Retype each entry exactly as written, and keep the pictures out of the copy.

[Records to use — start]

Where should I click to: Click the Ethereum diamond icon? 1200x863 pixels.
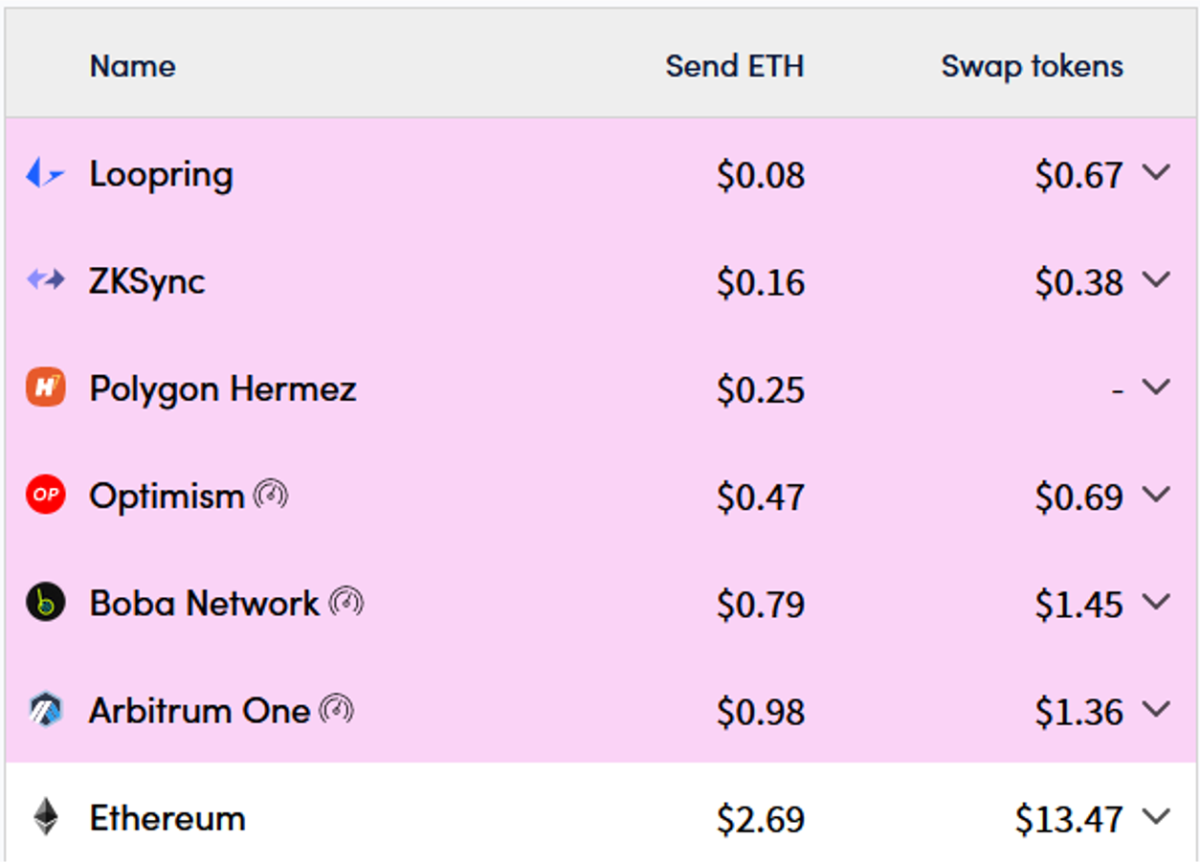(x=45, y=817)
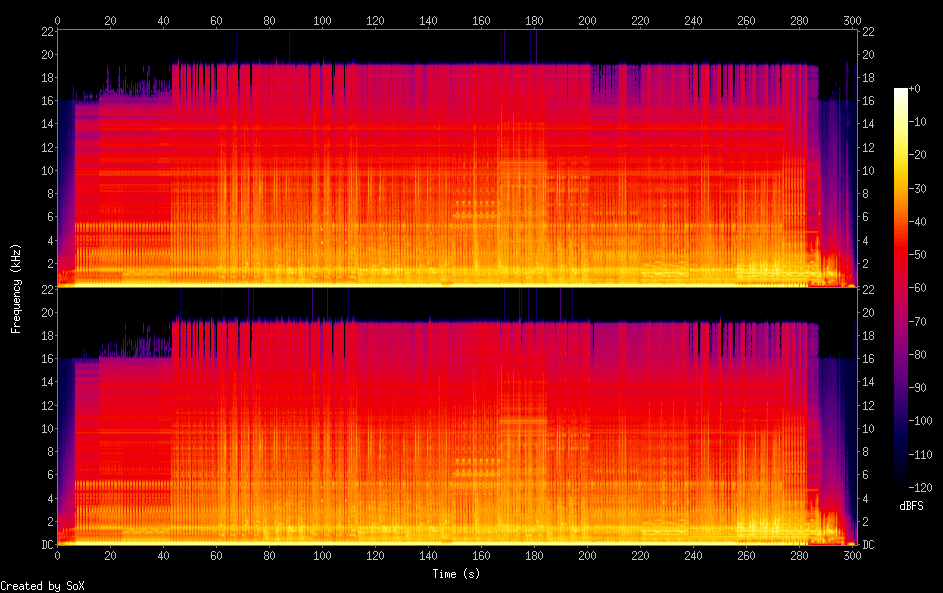Click the 'Time (s)' axis label
The height and width of the screenshot is (593, 943).
(455, 574)
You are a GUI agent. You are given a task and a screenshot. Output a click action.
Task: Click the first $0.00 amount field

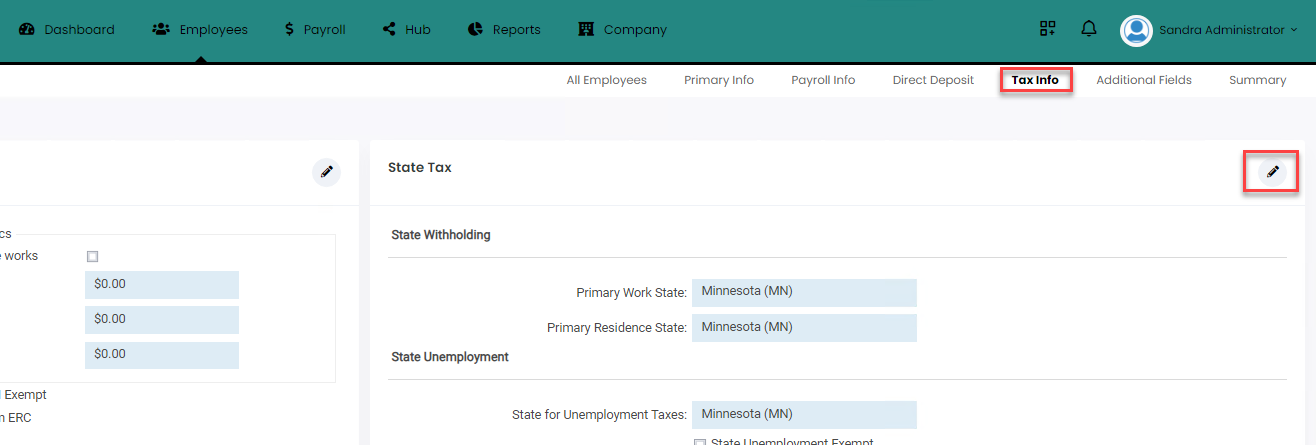(x=162, y=284)
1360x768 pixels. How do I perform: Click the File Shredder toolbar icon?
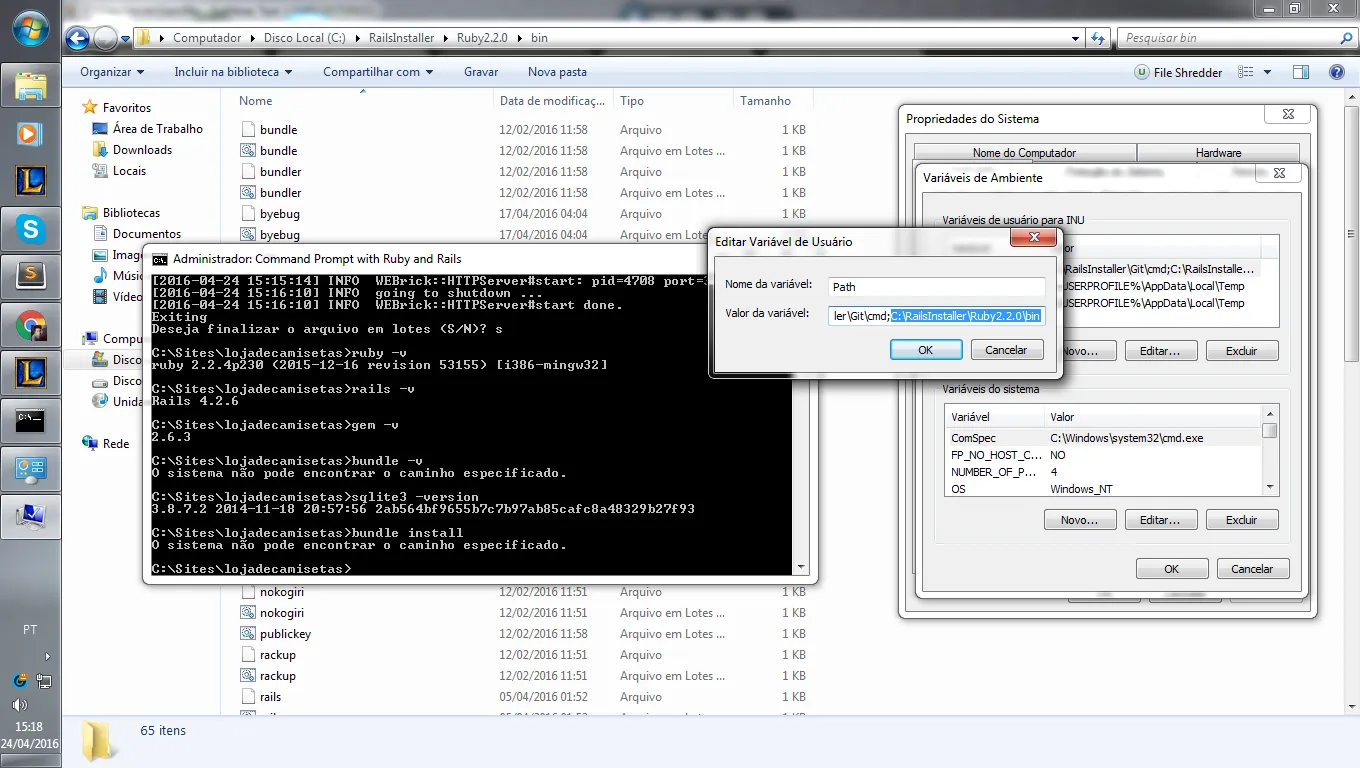pyautogui.click(x=1178, y=72)
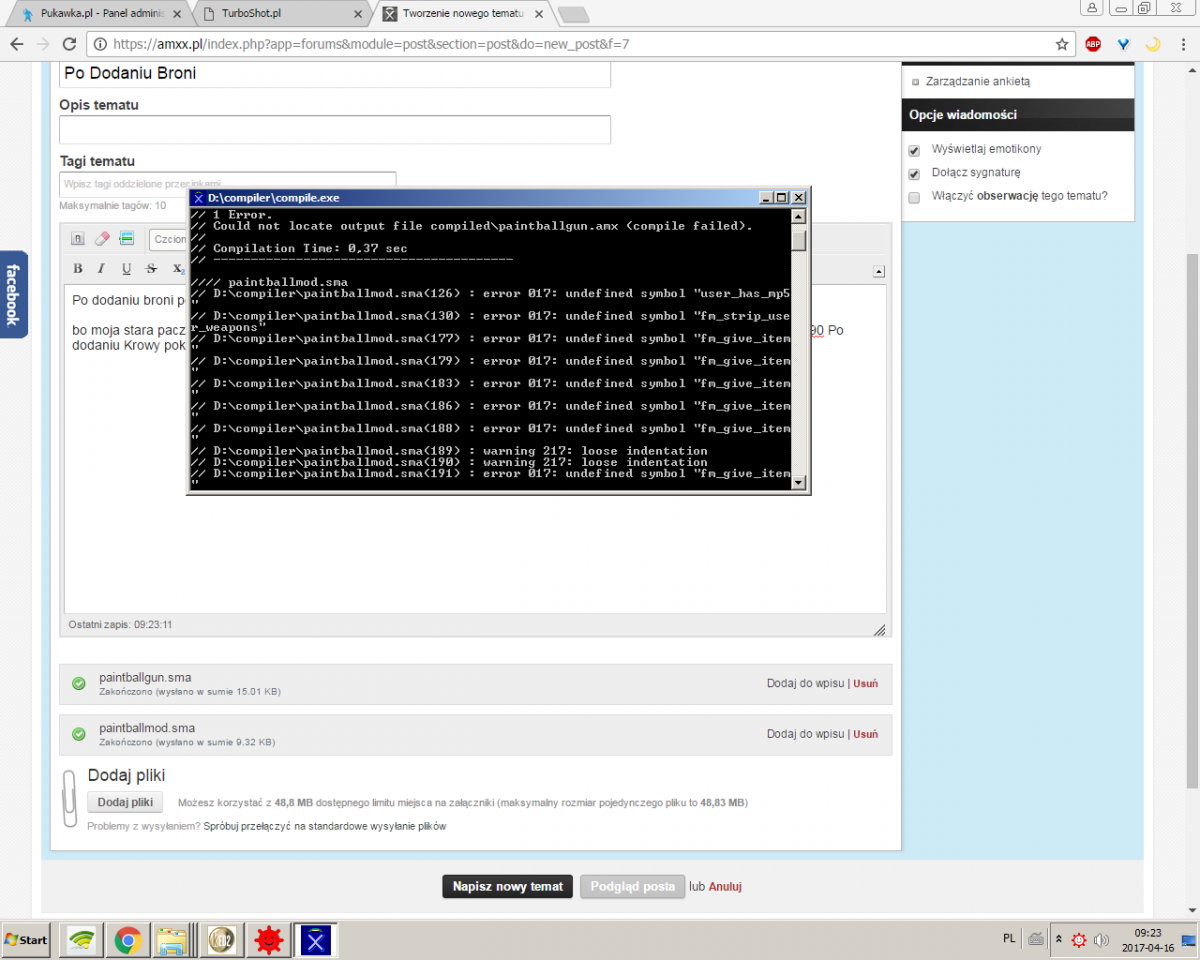Reload the page using the refresh icon
Image resolution: width=1200 pixels, height=960 pixels.
(69, 44)
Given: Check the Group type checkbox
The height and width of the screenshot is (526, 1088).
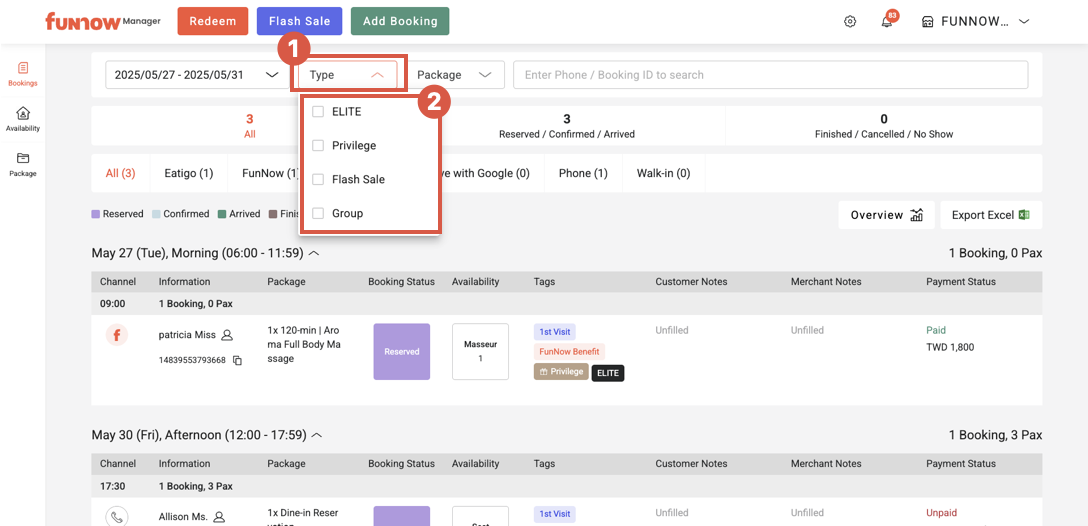Looking at the screenshot, I should tap(318, 214).
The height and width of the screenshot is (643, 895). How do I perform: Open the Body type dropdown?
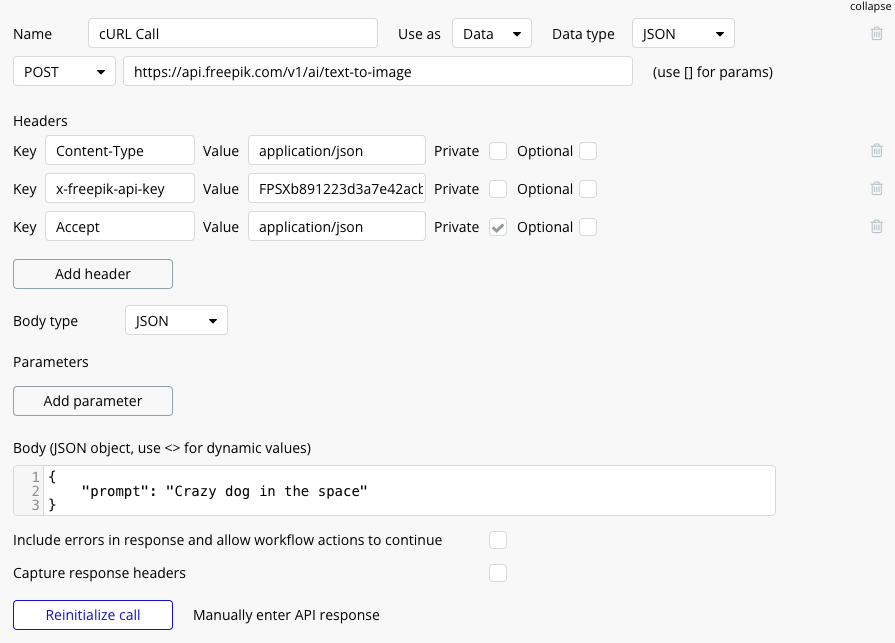pyautogui.click(x=176, y=320)
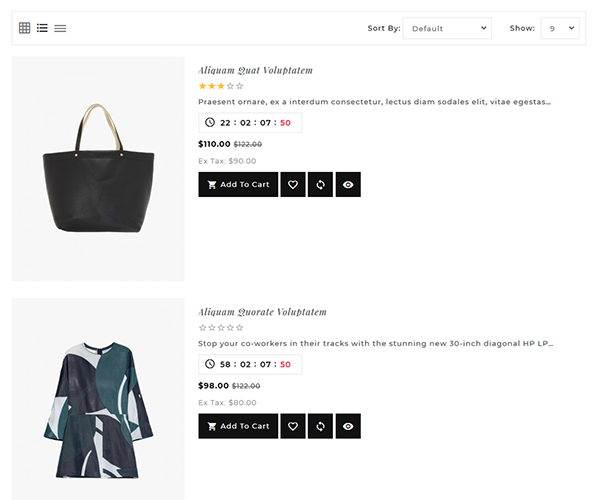Click the empty star rating on the dress

tap(221, 328)
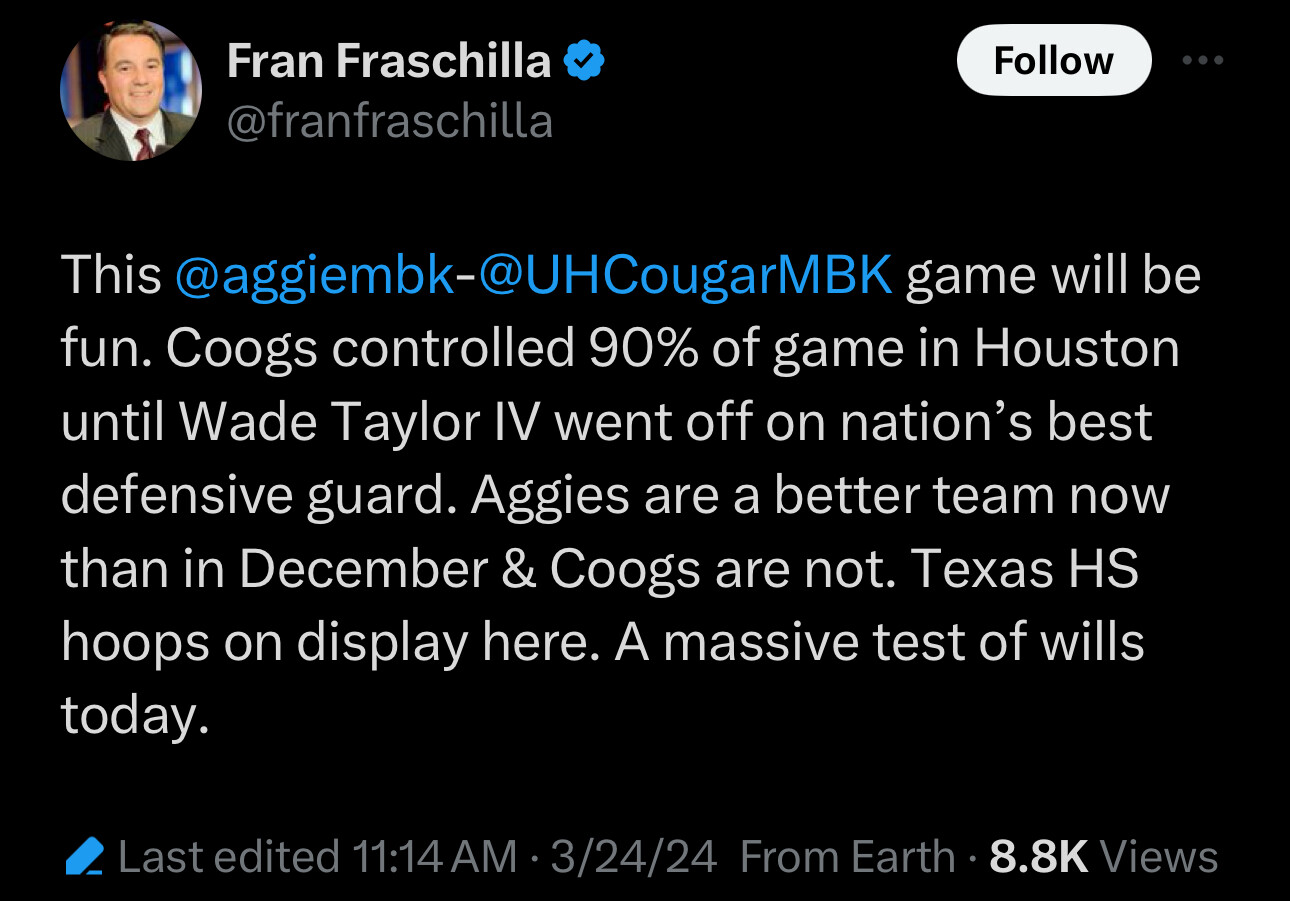Image resolution: width=1290 pixels, height=901 pixels.
Task: Click the Wade Taylor IV text line
Action: 607,422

[Records to use — finish]

• **Output**
Where should I click to: Click the Ethereum diamond icon? 1200x863 pixels.
(x=45, y=817)
Click the 'Time (s)' axis label
The height and width of the screenshot is (593, 943).
(455, 574)
You are a GUI agent. You are given a task and a screenshot. Output a click action.
Task: Click the first $0.00 amount field

(x=162, y=284)
1360x768 pixels. How do I perform: Click the File Shredder toolbar icon?
pyautogui.click(x=1178, y=72)
Reload the page using the refresh icon
Image resolution: width=1200 pixels, height=960 pixels.
(69, 44)
Given: Check the Group type checkbox
The height and width of the screenshot is (526, 1088).
Looking at the screenshot, I should tap(318, 214).
The height and width of the screenshot is (643, 895). How do I perform: Open the Body type dropdown?
pyautogui.click(x=176, y=320)
Click the empty star rating on the dress

tap(221, 328)
Image resolution: width=1290 pixels, height=901 pixels.
Task: Click the Wade Taylor IV text line
Action: 607,422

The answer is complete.